ДООС никогда не являлся организацией с уставом и правилами, это чисто виртуальное сообщество — то, что в культуре принято называть «невидимый колледж». Участников объединяет прежде всего игровое начало, нестандартность мышления, творческих методов и поиск новых выразительных средств в искусстве, а также полная свобода мнений. В 1998 г.  Андрей Вознесенский и Генрих Сапгир, бывшие долгие годы близкими друзьями ДООСа, пожелали официально войти в ДООС, и тогда родилась идея давать участникам веселые поэтические звания. Константин Кедров - стихозавр, Елена Кацюба - libellula (стрекоза по-итальянски), а Вознесенский и Сапгир стали стрекозаврами. Это расширение ДООСа зафиксировано выпуском сборника «Новые ДООССкие». Важнейшая акция ДООСа — проведение по призыву ЮНЕСКО в 2000 г. впервые в России 1-го Всемирного дня поэзии. На афише театра на Таганке  Юрия Любимова 21 марта тк и обозначено; «Андрей Вознесенский — стрекозавр. Константин Кедров – стихозавр, Елена Кацюба — стрекоза».

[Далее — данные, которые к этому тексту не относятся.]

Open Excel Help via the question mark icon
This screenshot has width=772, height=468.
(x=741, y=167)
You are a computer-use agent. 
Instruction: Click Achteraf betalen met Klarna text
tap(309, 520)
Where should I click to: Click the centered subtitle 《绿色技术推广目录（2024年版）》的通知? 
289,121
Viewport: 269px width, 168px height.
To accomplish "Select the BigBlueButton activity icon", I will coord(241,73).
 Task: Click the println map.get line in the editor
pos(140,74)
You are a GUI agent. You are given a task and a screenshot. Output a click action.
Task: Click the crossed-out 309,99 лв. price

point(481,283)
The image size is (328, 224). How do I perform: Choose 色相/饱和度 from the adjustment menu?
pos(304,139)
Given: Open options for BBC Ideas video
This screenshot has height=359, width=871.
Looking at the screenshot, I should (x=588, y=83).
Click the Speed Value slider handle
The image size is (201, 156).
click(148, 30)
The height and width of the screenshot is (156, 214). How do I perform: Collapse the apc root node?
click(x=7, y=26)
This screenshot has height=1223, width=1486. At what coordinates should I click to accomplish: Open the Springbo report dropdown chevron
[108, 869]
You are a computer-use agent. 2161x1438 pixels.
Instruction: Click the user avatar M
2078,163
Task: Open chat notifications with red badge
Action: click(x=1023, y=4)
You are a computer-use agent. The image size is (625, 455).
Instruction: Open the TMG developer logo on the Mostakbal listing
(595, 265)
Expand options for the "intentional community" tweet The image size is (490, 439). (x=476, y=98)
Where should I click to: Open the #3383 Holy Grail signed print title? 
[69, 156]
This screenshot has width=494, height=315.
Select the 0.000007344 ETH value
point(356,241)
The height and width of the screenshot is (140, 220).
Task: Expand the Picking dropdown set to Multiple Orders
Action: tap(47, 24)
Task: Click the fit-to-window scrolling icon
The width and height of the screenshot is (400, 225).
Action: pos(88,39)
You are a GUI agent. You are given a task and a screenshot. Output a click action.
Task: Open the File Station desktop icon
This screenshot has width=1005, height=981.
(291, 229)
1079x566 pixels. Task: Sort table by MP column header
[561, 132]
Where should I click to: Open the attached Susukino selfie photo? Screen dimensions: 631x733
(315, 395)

Затем в разное время к ДООСу присоединились поэты, художники, музыканты. Среди них Сергей Летов, Герман Виноградов, основатель Международной академии Зауми Сергей Бирюков, писатель Борис Рахманин и многие другие. И даже маститый литератор Кирилл Ковальджи, который к 30-летию ДООСа перефразировал известный текст на хорошо известный мотив: "Весь мир бездарности разрушим / ДООСнованья, а затем / Мы гениальный мир построим / Стихов ДООСских и поэм"

Для поэтики ДООСа, характерны: метаметафора, палиндронавтика, звездное эсперанто (термины К.Кедрова), иероглифичность, , музыкальное расширение.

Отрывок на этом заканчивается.